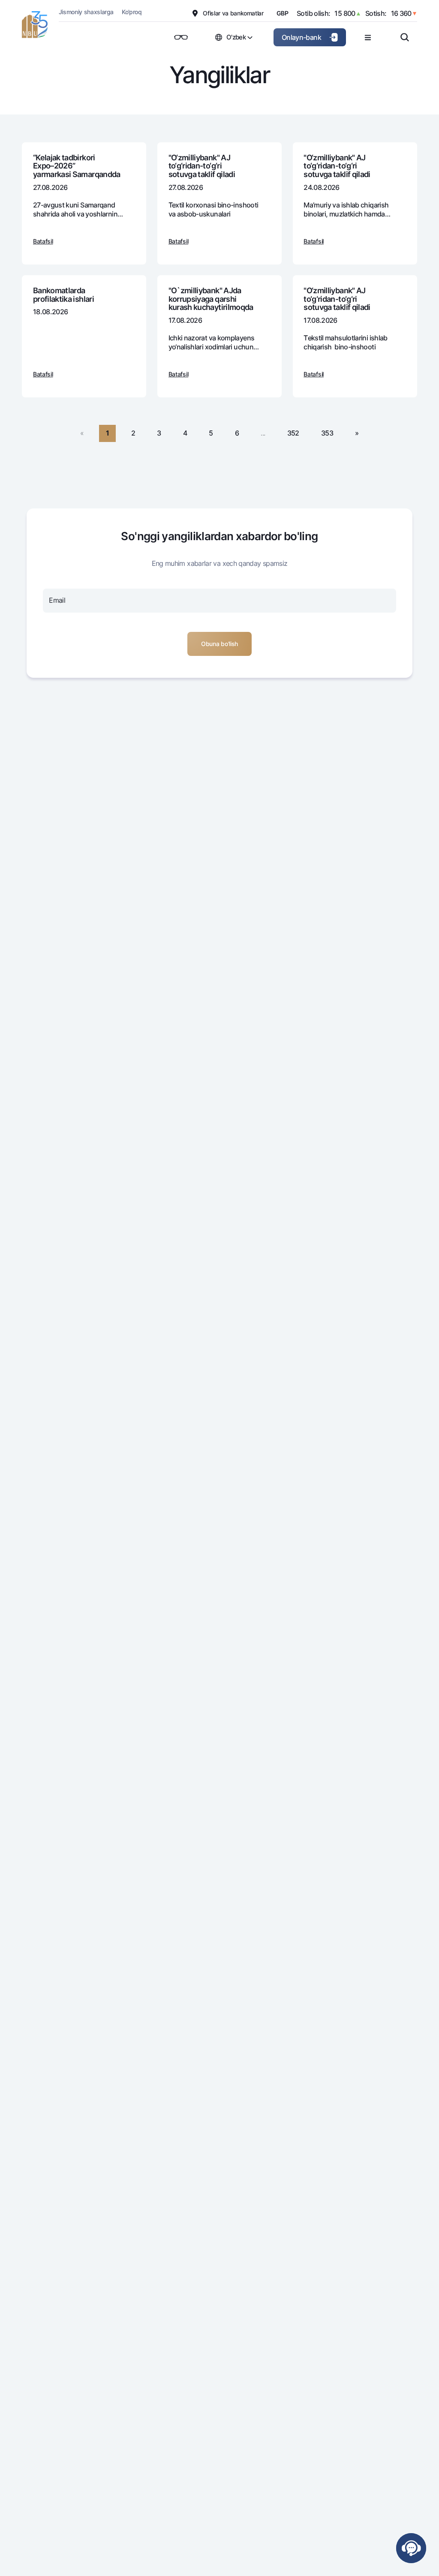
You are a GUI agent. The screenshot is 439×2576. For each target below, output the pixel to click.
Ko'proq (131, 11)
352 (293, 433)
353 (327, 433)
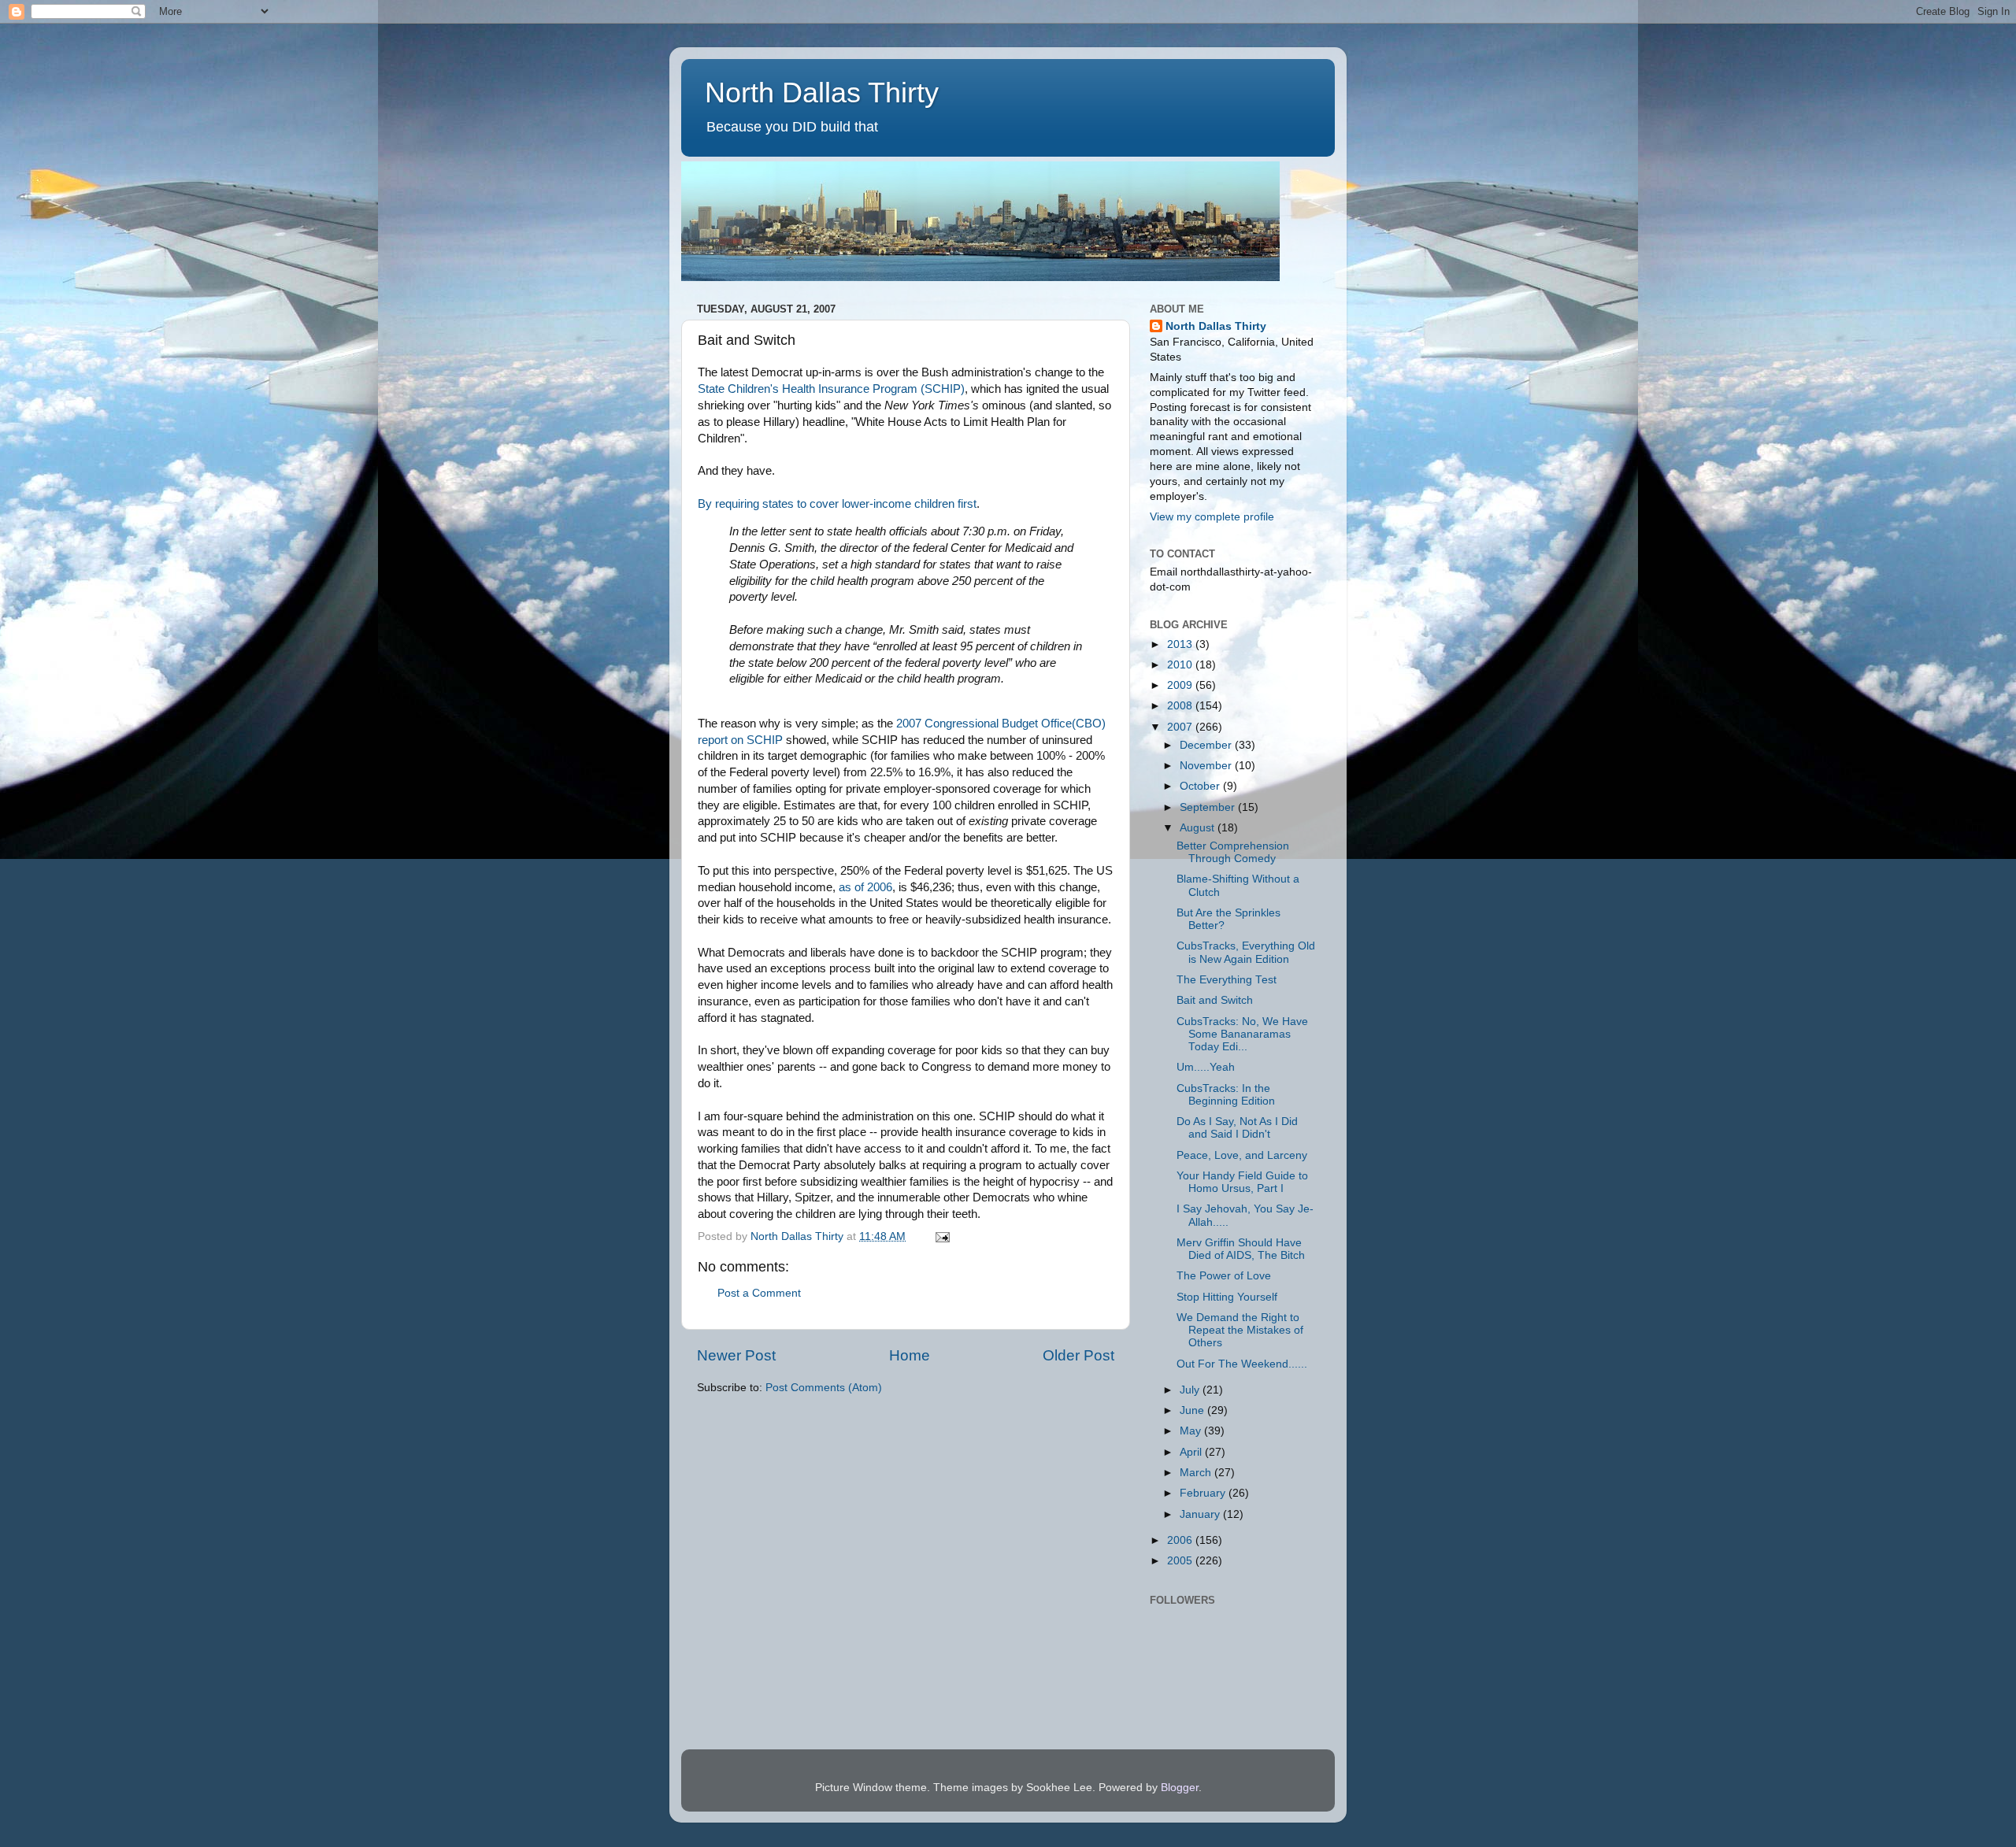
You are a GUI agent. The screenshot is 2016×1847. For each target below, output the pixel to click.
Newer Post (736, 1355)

---+---

▶ **Goal of the exercise**: Transcribe all records verbatim, no pictures.

▶ **Solution for this problem**:
You are a GUI agent. The screenshot is 439×2576. For each target below, output the pixel to click.
Ko'proq (131, 11)
352 (293, 433)
353 (327, 433)
You are a GUI agent. The screenshot is 2016×1847. For each target below, output the pixel to click.
Newer Post (736, 1355)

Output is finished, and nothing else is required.